Measuring Loudspeakers, Part Three Page 9

What Makes a Good-Sounding Loudspeaker?
Vance Dickason [77] offers some discussion of this question, but the definitive answers are to be found in Floyd Toole's comprehensive 1986 papers [78, 79]. Nothing that I can conclude from my past eight years' work, at least when it comes to conventional forward-firing, moving-coil designs, is in serious conflict with his findings. As I wrote in 1991 [80], "The best-sounding loudspeakers, in my opinion, combine a flat on-axis midrange and treble with an absence of resonant colorations, a well-controlled high-frequency dispersion, excellent imaging precision, an optimally tuned bass, and also play loud and clean without obtrusive compression."

Overall conclusions
While each measurement of a specific area of loudspeaker performance gives important information regarding possible sound behavior, it emerges that there is no direct mapping between any specific area of measured performance and any specific subjective attribute. As a result:

• Any sound quality attribute always depends on more than one measurement.

• No one measurement tells the whole story about a speaker's sound quality.

• Measuring the performance of a loudspeaker involves subjective choices.

• All measurements tell lies.

• Most important, while measurements can tell you how a loudspeaker sounds, they can't tell you how good it is.
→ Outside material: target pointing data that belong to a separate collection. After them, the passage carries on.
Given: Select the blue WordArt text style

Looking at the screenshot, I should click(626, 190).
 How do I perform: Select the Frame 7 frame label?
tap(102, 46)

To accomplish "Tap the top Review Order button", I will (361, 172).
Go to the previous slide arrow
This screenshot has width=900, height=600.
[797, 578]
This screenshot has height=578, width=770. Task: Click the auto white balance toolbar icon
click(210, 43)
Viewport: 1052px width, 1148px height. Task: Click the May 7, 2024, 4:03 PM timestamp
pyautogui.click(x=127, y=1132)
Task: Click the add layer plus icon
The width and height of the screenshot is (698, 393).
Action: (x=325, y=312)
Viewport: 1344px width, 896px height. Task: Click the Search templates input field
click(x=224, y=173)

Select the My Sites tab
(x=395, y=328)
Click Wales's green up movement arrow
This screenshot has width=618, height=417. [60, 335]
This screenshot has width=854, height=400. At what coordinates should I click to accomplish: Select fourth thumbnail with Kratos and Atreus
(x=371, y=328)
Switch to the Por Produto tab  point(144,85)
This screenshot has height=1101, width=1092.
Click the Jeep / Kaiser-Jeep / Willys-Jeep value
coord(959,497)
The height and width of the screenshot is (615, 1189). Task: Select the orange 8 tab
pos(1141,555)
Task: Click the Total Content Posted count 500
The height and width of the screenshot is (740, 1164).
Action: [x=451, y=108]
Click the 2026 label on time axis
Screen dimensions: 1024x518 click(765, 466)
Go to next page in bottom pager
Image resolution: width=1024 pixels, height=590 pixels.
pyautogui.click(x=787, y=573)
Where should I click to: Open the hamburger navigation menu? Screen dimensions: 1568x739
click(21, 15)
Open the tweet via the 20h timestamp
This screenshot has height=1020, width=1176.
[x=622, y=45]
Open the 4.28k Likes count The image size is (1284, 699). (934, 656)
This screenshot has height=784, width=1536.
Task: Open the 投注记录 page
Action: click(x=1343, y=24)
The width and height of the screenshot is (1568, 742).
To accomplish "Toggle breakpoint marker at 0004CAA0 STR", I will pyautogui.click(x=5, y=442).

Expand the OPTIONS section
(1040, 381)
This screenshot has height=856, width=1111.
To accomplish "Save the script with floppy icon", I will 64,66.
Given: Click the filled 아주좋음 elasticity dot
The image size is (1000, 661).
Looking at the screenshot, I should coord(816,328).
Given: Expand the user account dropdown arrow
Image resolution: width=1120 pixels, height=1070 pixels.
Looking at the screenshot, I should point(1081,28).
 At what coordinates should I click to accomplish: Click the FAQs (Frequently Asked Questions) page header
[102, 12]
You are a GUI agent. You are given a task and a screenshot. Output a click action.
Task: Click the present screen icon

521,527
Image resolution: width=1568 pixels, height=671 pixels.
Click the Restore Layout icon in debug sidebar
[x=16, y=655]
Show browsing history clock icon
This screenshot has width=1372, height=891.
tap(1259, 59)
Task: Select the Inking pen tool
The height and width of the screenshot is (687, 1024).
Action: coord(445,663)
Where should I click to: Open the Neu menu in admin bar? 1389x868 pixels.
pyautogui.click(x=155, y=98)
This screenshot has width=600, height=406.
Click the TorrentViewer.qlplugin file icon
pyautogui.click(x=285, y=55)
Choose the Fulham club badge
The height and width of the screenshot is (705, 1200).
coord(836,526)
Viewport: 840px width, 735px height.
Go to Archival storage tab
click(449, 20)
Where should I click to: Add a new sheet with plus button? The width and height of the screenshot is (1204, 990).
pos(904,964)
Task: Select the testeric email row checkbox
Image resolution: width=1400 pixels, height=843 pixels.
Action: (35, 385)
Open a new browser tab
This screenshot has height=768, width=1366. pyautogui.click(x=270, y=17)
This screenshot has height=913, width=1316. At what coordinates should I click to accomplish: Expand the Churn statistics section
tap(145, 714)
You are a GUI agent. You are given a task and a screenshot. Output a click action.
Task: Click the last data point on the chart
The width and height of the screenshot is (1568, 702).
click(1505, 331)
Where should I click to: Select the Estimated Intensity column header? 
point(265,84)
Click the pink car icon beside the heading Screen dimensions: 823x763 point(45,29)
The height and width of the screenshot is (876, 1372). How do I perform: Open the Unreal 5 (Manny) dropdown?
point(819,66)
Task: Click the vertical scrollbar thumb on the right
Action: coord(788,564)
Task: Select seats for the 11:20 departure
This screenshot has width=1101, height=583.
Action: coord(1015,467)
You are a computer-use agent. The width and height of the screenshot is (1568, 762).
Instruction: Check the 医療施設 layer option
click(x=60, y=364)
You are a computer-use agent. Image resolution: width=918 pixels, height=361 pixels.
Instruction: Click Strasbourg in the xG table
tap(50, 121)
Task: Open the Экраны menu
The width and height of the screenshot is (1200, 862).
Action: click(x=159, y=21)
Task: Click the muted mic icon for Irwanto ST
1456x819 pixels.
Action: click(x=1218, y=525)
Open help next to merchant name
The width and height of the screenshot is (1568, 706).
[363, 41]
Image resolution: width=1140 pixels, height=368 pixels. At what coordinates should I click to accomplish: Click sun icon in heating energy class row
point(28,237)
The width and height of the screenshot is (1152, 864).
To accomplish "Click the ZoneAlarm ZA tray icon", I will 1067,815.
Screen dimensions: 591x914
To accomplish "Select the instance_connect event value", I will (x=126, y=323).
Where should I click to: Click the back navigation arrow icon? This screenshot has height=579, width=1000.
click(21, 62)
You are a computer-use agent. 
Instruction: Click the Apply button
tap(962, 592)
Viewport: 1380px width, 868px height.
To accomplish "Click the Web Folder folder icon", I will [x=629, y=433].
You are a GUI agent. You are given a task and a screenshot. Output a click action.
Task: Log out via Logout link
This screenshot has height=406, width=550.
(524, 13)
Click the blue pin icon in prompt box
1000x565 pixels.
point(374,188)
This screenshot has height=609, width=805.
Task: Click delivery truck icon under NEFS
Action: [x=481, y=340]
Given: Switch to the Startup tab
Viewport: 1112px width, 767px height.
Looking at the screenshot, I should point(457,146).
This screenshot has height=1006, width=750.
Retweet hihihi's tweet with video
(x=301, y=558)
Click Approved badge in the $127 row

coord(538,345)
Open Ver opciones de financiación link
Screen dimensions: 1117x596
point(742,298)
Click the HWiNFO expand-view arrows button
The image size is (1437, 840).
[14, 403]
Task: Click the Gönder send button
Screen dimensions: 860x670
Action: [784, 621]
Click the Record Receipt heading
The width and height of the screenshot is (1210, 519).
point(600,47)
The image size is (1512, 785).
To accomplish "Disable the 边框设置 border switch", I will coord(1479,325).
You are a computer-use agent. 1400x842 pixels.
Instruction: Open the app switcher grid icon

If you carefully look at a complete set of measurements, you can actually work out a reasonably accurate prediction of how a loudspeaker will sound. However, the measured performance will not tell you if it's a good speaker or a great speaker, or if it's a good speaker or a rather boring-sounding speaker. To assess quality, the educated ear is still the only reliable judge.

And no matter how good any one measurement, if the beginning of the third movement of Beethoven's Fifth Symphony, where the composer introduces the trombones for the first time, or Jimi Hendrix's hammered-on tremolo at the start of "Voodoo Chile" on Electric Ladyland, doesn't send shivers down your spine, the loudspeaker is still doing something, somewhere, wrong.

Acknowledgments: When it comes to measuring loudspeakers, the following individuals have all freely shared their knowledge, experience, and opinions: Larry Archibald, Graham Bank, Paul Barton, John Bau, Martin Colloms, John Crabbe, John Dunlavy, Malcolm Omar Hawksford, Ken Hecht, J. Gordon Holt, David Inman, Ken Kantor, Don Keele, Thomas J. Norton, Wes Phillips, Doug Rife, David Smith, Bob Stuart, Jim Thiel, Kevin Voecks, and Peter Walker. Any errors, misunderstandings, or misstatements in this paper are my own. I would also like to take the opportunity to thank Martin Colloms and the late James Moir for allowing me to take part in many, many single-blind loudspeaker listening tests from 1977 though 1985. The experience was an education in how to assess the sound of a loudspeaker by listening to it.